Mahkamah Konstitusi (MK) telah mengambil keputusan terkait Perselisihan Hasil Pemilihan Umum (PHPU) di Provinsi Papua Pegunungan yang melibatkan Partai Amanat Nasional (PAN). Putusan tersebut, yang dijatuhkan pada Perkara Nomor 240-01-12-37/PHPU.DPR-DPRD-XXII/2024, menolak permohonan yang diajukan oleh PAN karena ketidakjelasan dalam alasan permohonan dan petitumnya.
Menurut Ketua MK, Suhartoyo, dalam sidang pengucapan putusan pada Rabu (22/5/2024), permohonan yang diajukan oleh PAN dianggap tidak dapat diterima karena tidak jelasnya jumlah perolehan suara yang diminta oleh pemohon di Distrik Mugi. MK mendapati adanya pertentangan dalam petitum yang mengakibatkan kebingungan mengenai jumlah suara yang sebenarnya dimaksud.

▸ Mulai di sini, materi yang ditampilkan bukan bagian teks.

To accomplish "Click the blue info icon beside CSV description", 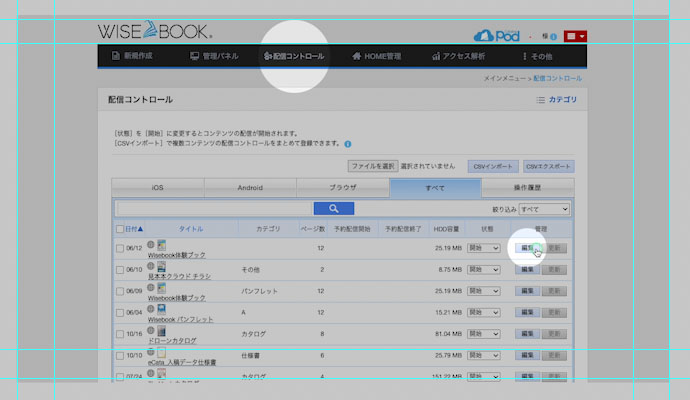I will pos(347,144).
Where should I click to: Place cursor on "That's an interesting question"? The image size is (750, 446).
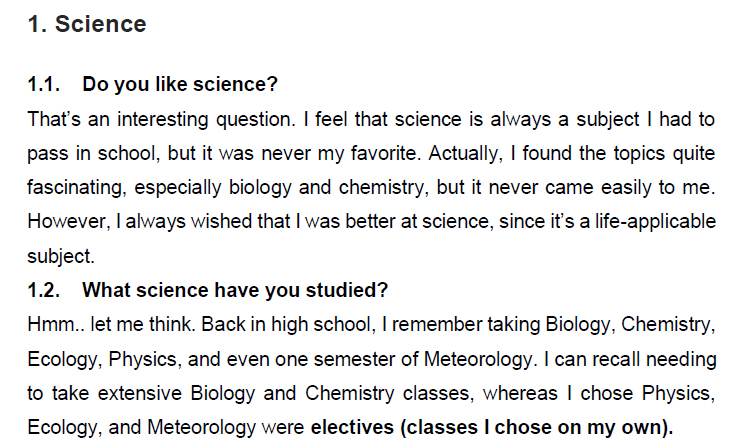tap(134, 119)
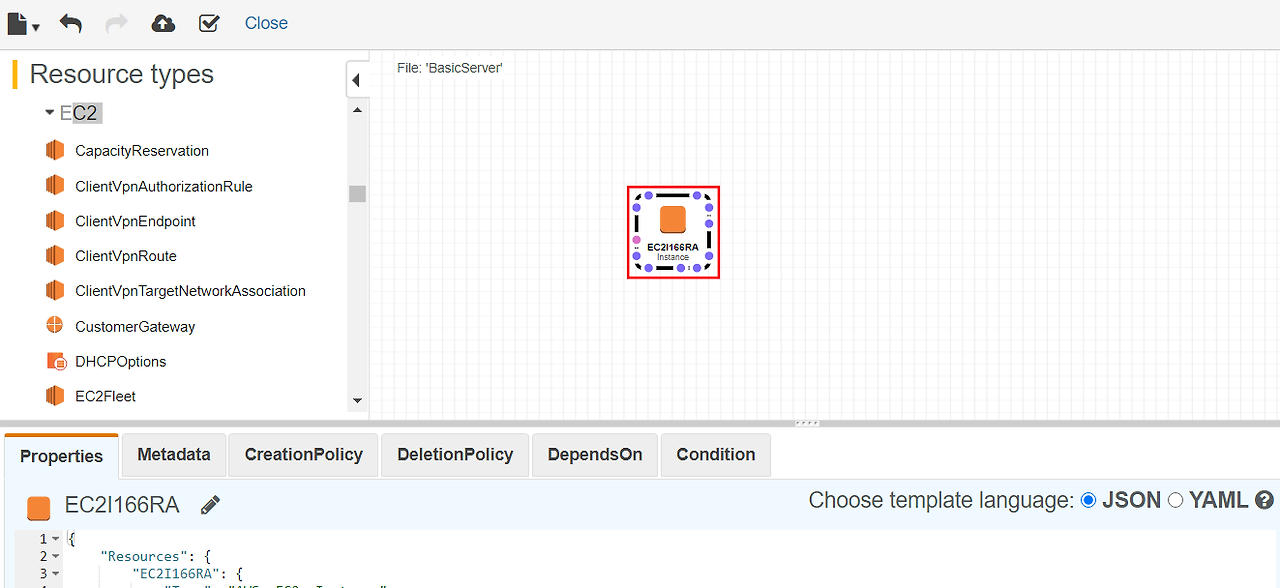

Dalam petitum, PAN meminta MK untuk menetapkan hasil perolehan suara yang benar dan sah di Distrik Mugi sebesar 5.213 suara. Sementara dalam permohonan lainnya, PAN meminta agar hasil perolehan suara di Distrik Mugi ditetapkan sebesar 7.386 suara. Karena adanya pertentangan ini, MK menyatakan bahwa permohonan tersebut kabur dan tidak dapat dipertimbangkan lebih lanjut.
PAN mengajukan gugatan karena merasa tidak puas dengan hasil penghitungan suara di Distrik Mugi, Papua Pegunungan. Pasalnya, seluruh perolehan suara mereka dialihkan kepada salah satu calon dari partai lain saat rekapitulasi tingkat kabupaten. Meskipun perolehan suara PAN atas nama caleg Amsal Siep berhasil meraih suara terbanyak, namun adanya dugaan pengalihan suara oleh KPU membuat total suara PAN hanya ditetapkan menjadi 5.213 suara, bahkan pada akhirnya dinyatakan nol.
Keputusan MK ini menyoroti pentingnya kejelasan dalam permohonan sengketa pemilu serta tata kelola yang transparan dalam proses penghitungan suara. Meskipun gugatan tersebut ditolak, implikasi dari keputusan ini akan membawa dampak yang signifikan bagi proses pemilu dan tata kelola demokrasi di Papua Pegunungan maupun di Indonesia secara keseluruhan.